Slave masters stripped away our ancestors' identities in order to maintain control over them. Our identities are what make our personhood real and vice versa. Our personhood, I’m learning, is defined out of our agency. Our choices, what we want, what we need, and most importantly, our ability to access our self-definition help us to define who we are as an individual.
So, how does this connect back to our ancestors?
From generation to generation, we pass on what we know. Most importantly, we pass on the skills that have allowed us to survive to this point.
Reflecting on this, I realized that the elders who have the most trouble with boundaries are three generations removed from the last generation of slavery.

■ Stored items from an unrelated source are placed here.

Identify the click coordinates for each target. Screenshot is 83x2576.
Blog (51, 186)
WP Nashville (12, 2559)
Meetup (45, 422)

I'm taking a very educated guess that most, if not all, persons who were enslaved survived by dissociation. Survival, during slavery & Jim Crow, required most people to depersonalize themselves because self-definition was met with unspeakable violence meant to "put you in your place."
Personalization requires self-advocacy. Self-advocacy requires one to face those things that threaten their sense of personhood. For our ancestors living under the oppression of slavery and Jim Crow, reclaiming personhood would include facing the daily trauma of unfreedom. One of the adaptive responses, then, was to understand survival as depersonalization. Depersonalization allows one to easily follow the rules of those who have power over them without the constant internal nagging of wanting to be free. For those who wanted to continue to live, and for whom freedom was not an option, it seems only natural that they choose depersonalization over the threat of additional violence and death.
As our ancestors conditioned themselves in this routine for survival, it became a part of their worldview and approach to life. On top of that, all they had been conditioned into by the slave masters such as lack of privacy, lack of boundaries, gaslighting, codependency, and much more also became embedded in their way of being. As a result, when preparing their children for this world and the constant threat of violence and death, it became automatic to teach depersonalization as survival skill and to unconsciously treat their children in the ways they had been treated.
I am looking forward to diving into Post Traumatic Slave Syndrome by Dr. Joy DeGruy and Baraccon by Zora Neale Hurston to learn more about the legacy of slavery in present day practices of Black parenting.
While this larger context makes absolute sense, we are now in a time where there is more space for bravery and self-definition. We have a chance, now, to take back out power and to to assert ourselves, fight for our rights, and dare to be who we are. Because it is in knowing who we are that we create a sense of self-pride that strengthens us, our children, and the next generation.